REFERENCE SIGNAL DESIGN FOR ZERO-TAIL ORTHOGONAL FREQUENCY DIVISION MULTIPLEXING COMMUNICATIONS

Organization Name

qualcomm incorporated

Inventor(s)

Iyab Issam Sakhnini of San Diego CA (US)

Hemant Saggar of San Diego CA (US)

Tao Luo of San Diego CA (US)

REFERENCE SIGNAL DESIGN FOR ZERO-TAIL ORTHOGONAL FREQUENCY DIVISION MULTIPLEXING COMMUNICATIONS - A simplified explanation of the abstract

This abstract first appeared for US patent application 20240129083 titled 'REFERENCE SIGNAL DESIGN FOR ZERO-TAIL ORTHOGONAL FREQUENCY DIVISION MULTIPLEXING COMMUNICATIONS

Simplified Explanation

The abstract describes methods, systems, and devices for wireless communications involving the generation, processing, and transmission of time-domain and frequency-domain reference signal sequences.

• A transmitting device generates a time-domain reference signal sequence, truncates it to a specific length, appends header and tail portions, and performs a DFT to generate a frequency-domain reference signal sequence.
• The transmitting device then performs an IFFT on the result of the DFT and transmits it to a receiving device for further processing involving FFT, division by a phase constant, and taking the conjugate of the received sequence.

Potential Applications

This technology can be applied in various wireless communication systems, such as 5G networks, IoT devices, and satellite communications.

Problems Solved

This technology helps in improving the efficiency and reliability of wireless communication by optimizing the generation and processing of reference signal sequences.

Benefits

- Enhanced signal processing capabilities - Improved signal transmission quality - Increased data transfer speeds

Potential Commercial Applications

Optimizing wireless communication systems for faster and more reliable data transmission in various industries, including telecommunications, IoT, and satellite communications.

Possible Prior Art

Prior art may include patents or research papers related to signal processing techniques in wireless communications, such as DFT, IFFT, and FFT algorithms.

Unanswered Questions

How does this technology impact battery life in wireless devices?

This article does not address the potential impact of this technology on the battery life of wireless devices.
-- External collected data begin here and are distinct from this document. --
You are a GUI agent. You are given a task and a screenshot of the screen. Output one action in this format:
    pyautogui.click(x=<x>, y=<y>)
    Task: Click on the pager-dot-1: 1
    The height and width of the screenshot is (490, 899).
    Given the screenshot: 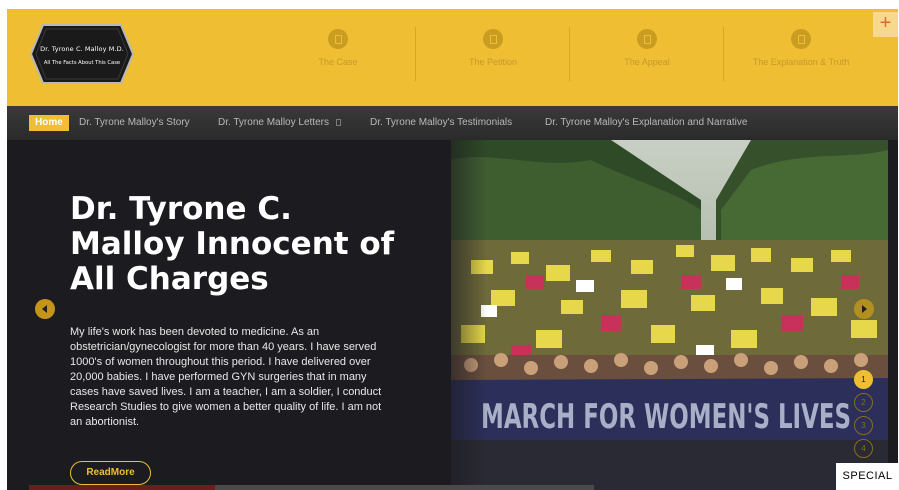 What is the action you would take?
    pyautogui.click(x=864, y=380)
    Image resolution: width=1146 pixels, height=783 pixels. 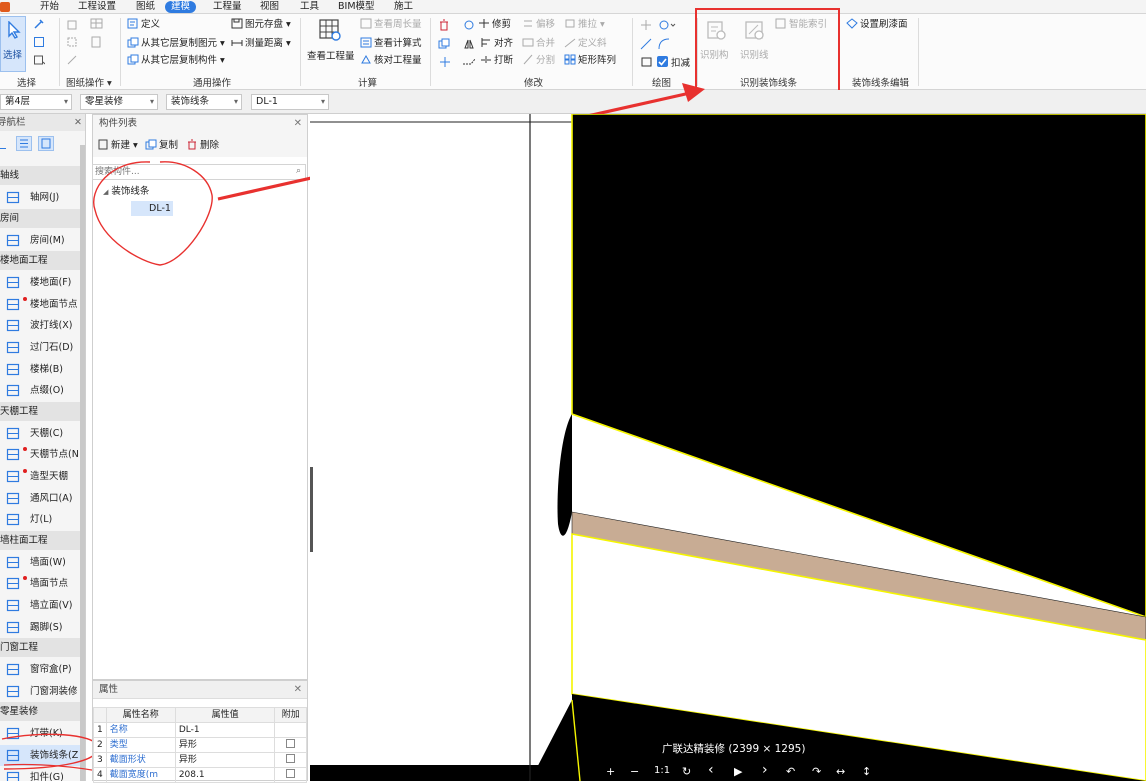 I want to click on delete-component-button: 删除, so click(x=202, y=146).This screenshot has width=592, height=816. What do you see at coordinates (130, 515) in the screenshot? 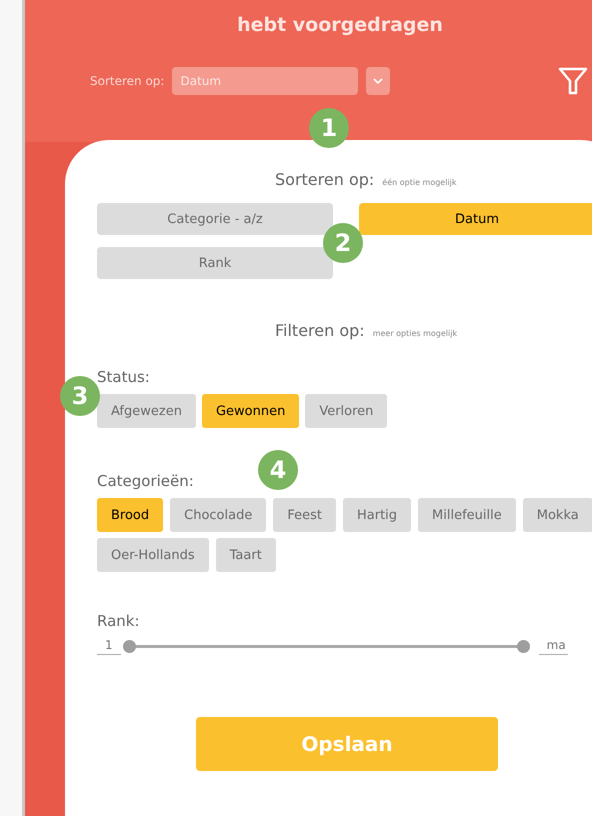
I see `category-chip: Brood` at bounding box center [130, 515].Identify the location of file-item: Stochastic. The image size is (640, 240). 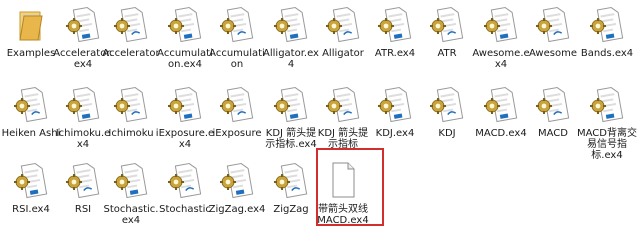
(185, 188).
Implementing complex signal processing algorithms may require additional power consumption, which could affect the battery life of devices.
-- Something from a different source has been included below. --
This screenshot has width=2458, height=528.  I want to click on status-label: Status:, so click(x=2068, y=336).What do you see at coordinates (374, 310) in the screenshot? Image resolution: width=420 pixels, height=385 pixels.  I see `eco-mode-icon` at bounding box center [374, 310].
What are the potential security implications of using this technology in wireless communications?

The article does not discuss the security aspects of implementing this technology in wireless communications. It is essential to consider potential vulnerabilities and security measures to protect data transmission in wireless networks.

Original Abstract Submitted

methods, systems, and devices for wireless communications are described. a transmitting device may generate a first time-domain reference signal sequence of a first sequence length, and may truncate the first sequence length to a second sequence length and may append a header portion and a tail portion to the truncated first time-domain reference signal sequence. the transmitting device may perform a discrete fourier transform (dft) on the truncated first time-domain reference signal sequence to generate a frequency-domain reference signal sequence associated with a phase constant, and may perform an inverse fast-fourier transform (ifft) on the result of the dft. the transmitting device may then transmit the result of the ifft to a receiving device, which may further process the signal by performing a fast-fourier transform (fft), dividing by the phase constant, and taking the conjugate of the received sequence.